TASK BRIEF => Down to the last line, the material below should be reproduced exactly.

EXERCISE MATERIALS =>
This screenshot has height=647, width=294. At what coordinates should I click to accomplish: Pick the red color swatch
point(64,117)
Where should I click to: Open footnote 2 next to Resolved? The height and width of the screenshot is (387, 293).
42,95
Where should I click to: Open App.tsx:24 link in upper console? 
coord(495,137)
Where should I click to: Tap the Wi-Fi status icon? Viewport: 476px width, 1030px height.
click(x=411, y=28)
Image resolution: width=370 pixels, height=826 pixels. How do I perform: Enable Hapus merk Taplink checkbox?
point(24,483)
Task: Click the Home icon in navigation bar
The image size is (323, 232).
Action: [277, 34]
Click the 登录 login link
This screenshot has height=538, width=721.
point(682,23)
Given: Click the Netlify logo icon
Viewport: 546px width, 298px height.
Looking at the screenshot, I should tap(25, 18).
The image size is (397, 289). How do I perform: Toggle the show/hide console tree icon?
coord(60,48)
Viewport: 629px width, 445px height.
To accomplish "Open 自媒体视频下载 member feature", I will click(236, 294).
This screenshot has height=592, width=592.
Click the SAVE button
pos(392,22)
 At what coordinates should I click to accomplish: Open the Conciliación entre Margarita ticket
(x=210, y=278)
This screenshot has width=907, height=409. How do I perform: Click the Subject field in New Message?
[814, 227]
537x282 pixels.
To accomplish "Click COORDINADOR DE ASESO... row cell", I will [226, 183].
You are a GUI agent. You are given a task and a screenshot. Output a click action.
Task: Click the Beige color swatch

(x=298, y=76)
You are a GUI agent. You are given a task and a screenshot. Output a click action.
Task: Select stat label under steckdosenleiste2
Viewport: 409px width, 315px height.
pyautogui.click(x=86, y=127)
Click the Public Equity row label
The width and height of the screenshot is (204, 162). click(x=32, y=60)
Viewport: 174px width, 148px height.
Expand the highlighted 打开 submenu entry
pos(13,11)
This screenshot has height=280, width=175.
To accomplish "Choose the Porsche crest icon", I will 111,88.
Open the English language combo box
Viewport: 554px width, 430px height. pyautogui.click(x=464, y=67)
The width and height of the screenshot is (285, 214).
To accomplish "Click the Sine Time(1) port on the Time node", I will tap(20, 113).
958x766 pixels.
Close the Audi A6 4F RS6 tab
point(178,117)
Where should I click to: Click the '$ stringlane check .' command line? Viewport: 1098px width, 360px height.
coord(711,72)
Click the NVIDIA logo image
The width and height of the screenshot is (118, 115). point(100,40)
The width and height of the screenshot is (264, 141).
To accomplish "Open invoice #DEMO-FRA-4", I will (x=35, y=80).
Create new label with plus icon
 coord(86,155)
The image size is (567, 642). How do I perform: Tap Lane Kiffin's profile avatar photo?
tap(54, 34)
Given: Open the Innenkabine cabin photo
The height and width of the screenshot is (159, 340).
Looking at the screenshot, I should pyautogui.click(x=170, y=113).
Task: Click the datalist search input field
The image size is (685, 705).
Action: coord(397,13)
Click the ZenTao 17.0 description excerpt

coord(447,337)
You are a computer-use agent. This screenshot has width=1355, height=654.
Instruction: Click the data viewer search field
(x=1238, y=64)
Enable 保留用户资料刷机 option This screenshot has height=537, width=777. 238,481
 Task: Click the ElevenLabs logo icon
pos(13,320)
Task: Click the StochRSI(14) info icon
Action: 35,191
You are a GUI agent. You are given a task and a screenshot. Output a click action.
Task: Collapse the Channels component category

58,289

EXERCISE OUTPUT =>
This screenshot has height=647, width=294. At what coordinates should I click to accomplish: Pick the red color swatch
point(64,117)
Where should I click to: Open footnote 2 next to Resolved? The height and width of the screenshot is (387, 293).
42,95
Where should I click to: Open App.tsx:24 link in upper console? 
coord(495,137)
Where should I click to: Tap the Wi-Fi status icon? Viewport: 476px width, 1030px height.
click(x=411, y=28)
Image resolution: width=370 pixels, height=826 pixels. How do I perform: Enable Hapus merk Taplink checkbox?
point(24,483)
Task: Click the Home icon in navigation bar
The image size is (323, 232).
Action: [277, 34]
Click the 登录 login link
This screenshot has height=538, width=721.
point(682,23)
Given: Click the Netlify logo icon
Viewport: 546px width, 298px height.
Looking at the screenshot, I should tap(25, 18).
The image size is (397, 289). How do I perform: Toggle the show/hide console tree icon?
coord(60,48)
Viewport: 629px width, 445px height.
To accomplish "Open 自媒体视频下载 member feature", I will click(236, 294).
This screenshot has height=592, width=592.
Click the SAVE button
pos(392,22)
 At what coordinates should I click to accomplish: Open the Conciliación entre Margarita ticket
(x=210, y=278)
This screenshot has width=907, height=409. How do I perform: Click the Subject field in New Message?
[814, 227]
537x282 pixels.
To accomplish "Click COORDINADOR DE ASESO... row cell", I will [226, 183].
You are a GUI agent. You are given a task and a screenshot. Output a click action.
Task: Click the Beige color swatch

(x=298, y=76)
You are a GUI agent. You are given a task and a screenshot. Output a click action.
Task: Select stat label under steckdosenleiste2
Viewport: 409px width, 315px height.
pyautogui.click(x=86, y=127)
Click the Public Equity row label
The width and height of the screenshot is (204, 162). click(x=32, y=60)
Viewport: 174px width, 148px height.
Expand the highlighted 打开 submenu entry
pos(13,11)
This screenshot has height=280, width=175.
To accomplish "Choose the Porsche crest icon", I will 111,88.
Open the English language combo box
Viewport: 554px width, 430px height. pyautogui.click(x=464, y=67)
The width and height of the screenshot is (285, 214).
To accomplish "Click the Sine Time(1) port on the Time node", I will tap(20, 113).
958x766 pixels.
Close the Audi A6 4F RS6 tab
point(178,117)
Where should I click to: Click the '$ stringlane check .' command line? Viewport: 1098px width, 360px height.
coord(711,72)
Click the NVIDIA logo image
The width and height of the screenshot is (118, 115). point(100,40)
The width and height of the screenshot is (264, 141).
To accomplish "Open invoice #DEMO-FRA-4", I will (x=35, y=80).
Create new label with plus icon
 coord(86,155)
The image size is (567, 642). How do I perform: Tap Lane Kiffin's profile avatar photo?
tap(54, 34)
Given: Open the Innenkabine cabin photo
The height and width of the screenshot is (159, 340).
Looking at the screenshot, I should pyautogui.click(x=170, y=113).
Task: Click the datalist search input field
The image size is (685, 705).
Action: coord(397,13)
Click the ZenTao 17.0 description excerpt

coord(447,337)
You are a computer-use agent. This screenshot has width=1355, height=654.
Instruction: Click the data viewer search field
(x=1238, y=64)
Enable 保留用户资料刷机 option This screenshot has height=537, width=777. 238,481
 Task: Click the ElevenLabs logo icon
pos(13,320)
Task: Click the StochRSI(14) info icon
Action: 35,191
You are a GUI agent. You are given a task and a screenshot. Output a click action.
Task: Collapse the Channels component category

58,289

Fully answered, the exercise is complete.